HOW TO COMPLETE THIS TASK: Return only the lines from the top of the data down to the one that holds "The height and", both included, without any pictures.

Records excerpted from a collection:

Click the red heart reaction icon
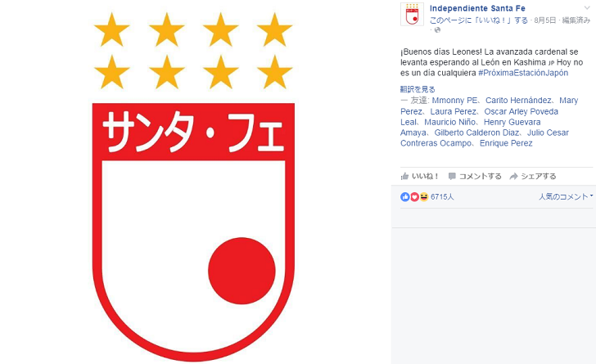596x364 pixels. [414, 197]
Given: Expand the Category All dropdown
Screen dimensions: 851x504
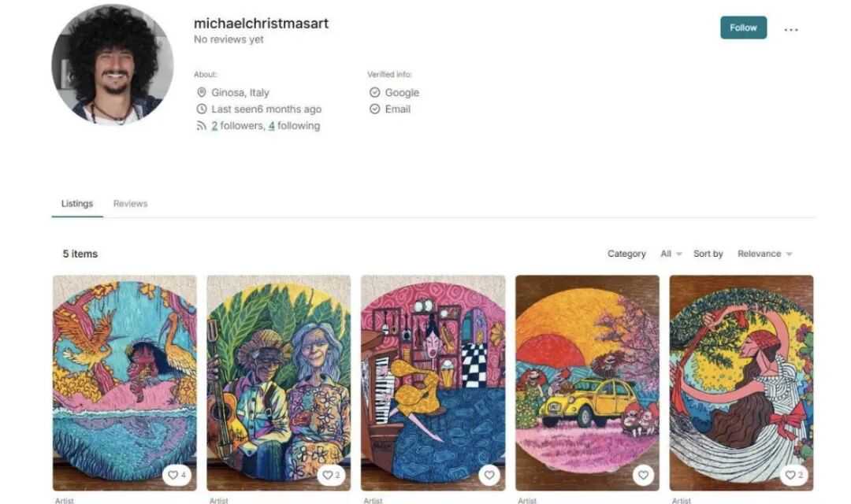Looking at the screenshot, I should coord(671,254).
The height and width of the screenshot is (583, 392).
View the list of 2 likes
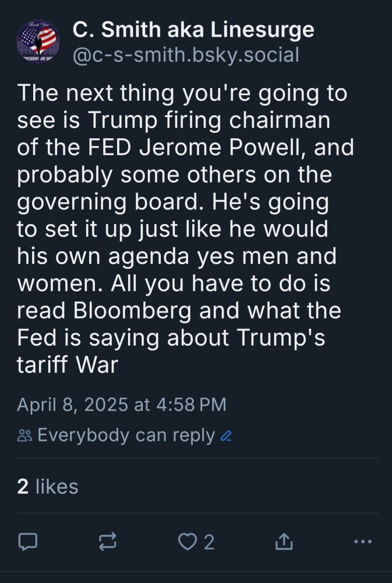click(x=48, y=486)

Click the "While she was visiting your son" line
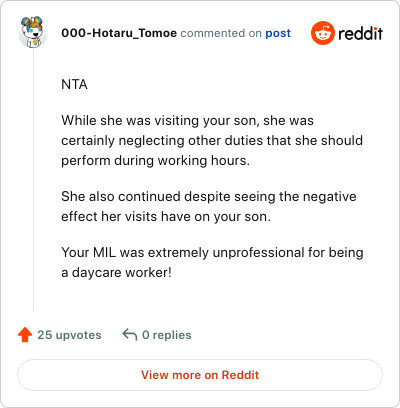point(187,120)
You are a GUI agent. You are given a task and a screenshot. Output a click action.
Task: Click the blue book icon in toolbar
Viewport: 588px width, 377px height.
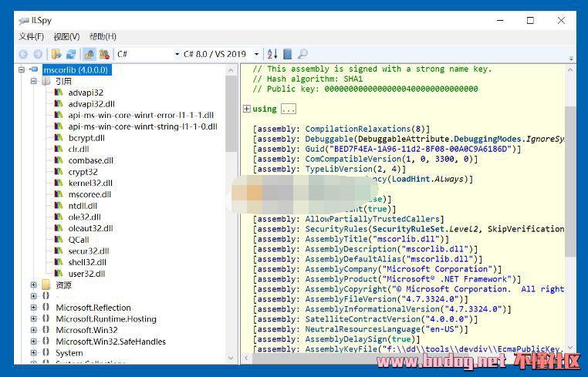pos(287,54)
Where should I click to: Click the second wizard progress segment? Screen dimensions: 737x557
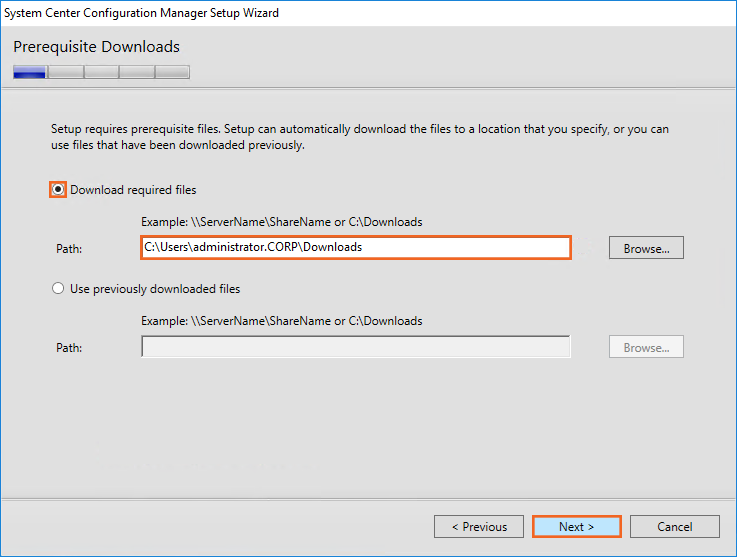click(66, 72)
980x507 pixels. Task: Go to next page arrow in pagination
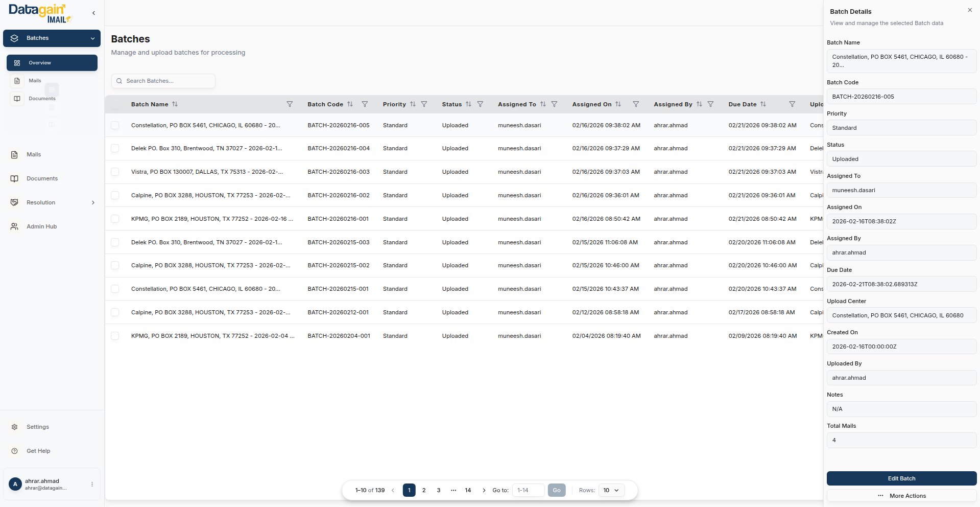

EXERCISE SOLUTION:
Click the red heart reaction icon
596x364 pixels. [414, 197]
Given: Expand the Category All dropdown
Screen dimensions: 851x504
Looking at the screenshot, I should coord(671,254).
The height and width of the screenshot is (583, 392).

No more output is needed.